■ FRAGMENTO DEL TEXTO
=====

En nuestra adolescencia, leíamos –devorábamos, mejor dicho- novelas de piratas, ese apasionante género de aventuras que narra las peligrosas peripecias protagonizadas por bucaneros, filibusteros y corsarios, tanto ingleses como holandeses, portugueses, franceses y también españoles. En la literatura juvenil, estos heroicos bandoleros recorrían los mares del mundo saqueando barcos mercantes, sembrando el terror entre los marinos y los pobladores de puertos y ciudades ribereñas y seduciendo a bellas mujeres, mientras que sus andanzas y leyendas eran la fuente inspiradora de relatos inolvidables, debido a la imaginativa pluma de escritores de la talla de Stevenson (“La isla del tesoro”), Salgari (“El corsario negro”), Verne (“Piratas de Hálifax”), Barrie (“Peter Pan”), Scott (“El pirata”), Magerit (“El tesoro de Morgan”), Siri (“Bouchard, el corsario”), y tantos otros títulos que nos fascinaron en aquellas primeras lecturas.

=====

■ MATERIAL PROPORCIONADO
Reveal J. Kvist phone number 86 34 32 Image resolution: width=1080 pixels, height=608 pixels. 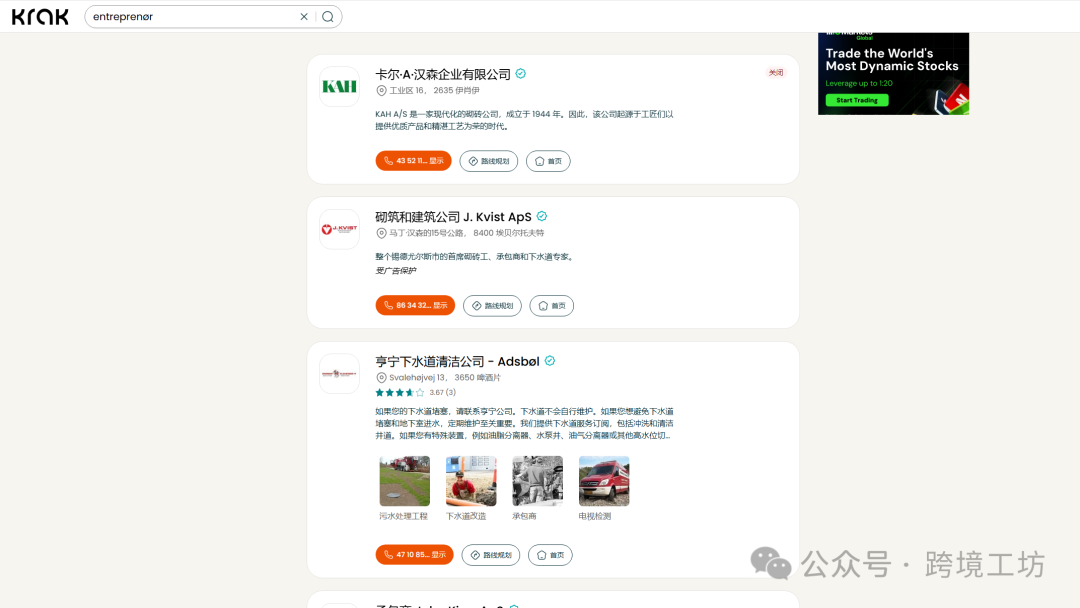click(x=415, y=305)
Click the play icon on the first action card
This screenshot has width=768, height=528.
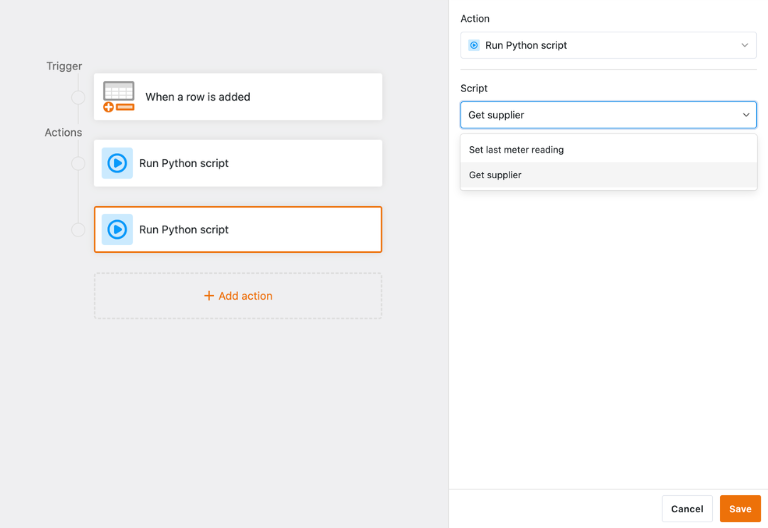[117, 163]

=====

■ TUS TAREAS
1. Enumera todas las obras que se citan en el texto sobre las novelas de piratas, cada una con el autor que le atribuye.
2. Según el texto sobre las novelas de piratas, ¿quiénes protagonizan las peligrosas peripecias que narra ese género?
3. Retoma el texto sobre las novelas de piratas y continúalo a partir de su última oración.

■ RESPUESTAS DEL EJERCICIO
1.
- "La isla del tesoro", de Stevenson
- "El corsario negro", de Salgari
- "Piratas de Hálifax", de Verne
- "Peter Pan", de Barrie
- "El pirata", de Scott
- "El tesoro de Morgan", de Magerit
- "Bouchard, el corsario", de Siri

2. Bucaneros, filibusteros y corsarios, tanto ingleses como holandeses, portugueses, franceses y también españoles.

3.
Pero en la vida real, la piratería constituyó un fenómeno muy preocupante que proliferó entre los siglos XVI y XIX; en buena medida, era consecuencia de la fuerte puja entablada entre las potencias europeas por el control del tráfico marítimo internacional, el cual había aumentado de modo exponencial luego del descubrimiento de América y de la apertura de nuevas rutas de navegación entre Occidente y Oriente. Los piratas modernos heredaron la fama legendaria que, como feroces e implacables ladrones y asesinos navales, habían ostentado varios siglos antes normandos, sarracenos, berberiscos y vikingos en los mares Mediterráneo, Báltico, del Norte y Mármara, por mencionar sólo los escenarios más habituales de sus correrías. Incluso, si nos remontamos a tiempos más antiguos aún, el Imperio Romano ya lidiaba con flotas piratas de procedencia diversa que infestaban el Mare Nostrum y perturbaban la circulación de mercancías y personas entre las provincias y la metrópolis.
En la República Argentina y en época más reciente, la expresión “piratas” adquirió una connotación diferente. En efecto, el vocablo fue utilizado metafóricamente por intelectuales, políticos y periodistas para nombrar de modo peyorativo a los agentes de Gran Bretaña. De acuerdo con esta utilización, los ingleses son “piratas” en tanto y en cuanto representan a una nación imperialista enriquecida merced al ejercicio sistemático del pillaje en países que, como el nuestro, han sido víctimas de su dominio económico prepotente. La piratería, según esta singular acepción doméstica, se habría ejercitado por intermedio de históricas insidias y presiones diplomáticas y, en particular, a través del control ejercido sobre medios de transporte, bancos, compañías exportadoras y servicios públicos que, durante muchos años, estuvieron en manos de capitales de dicho origen.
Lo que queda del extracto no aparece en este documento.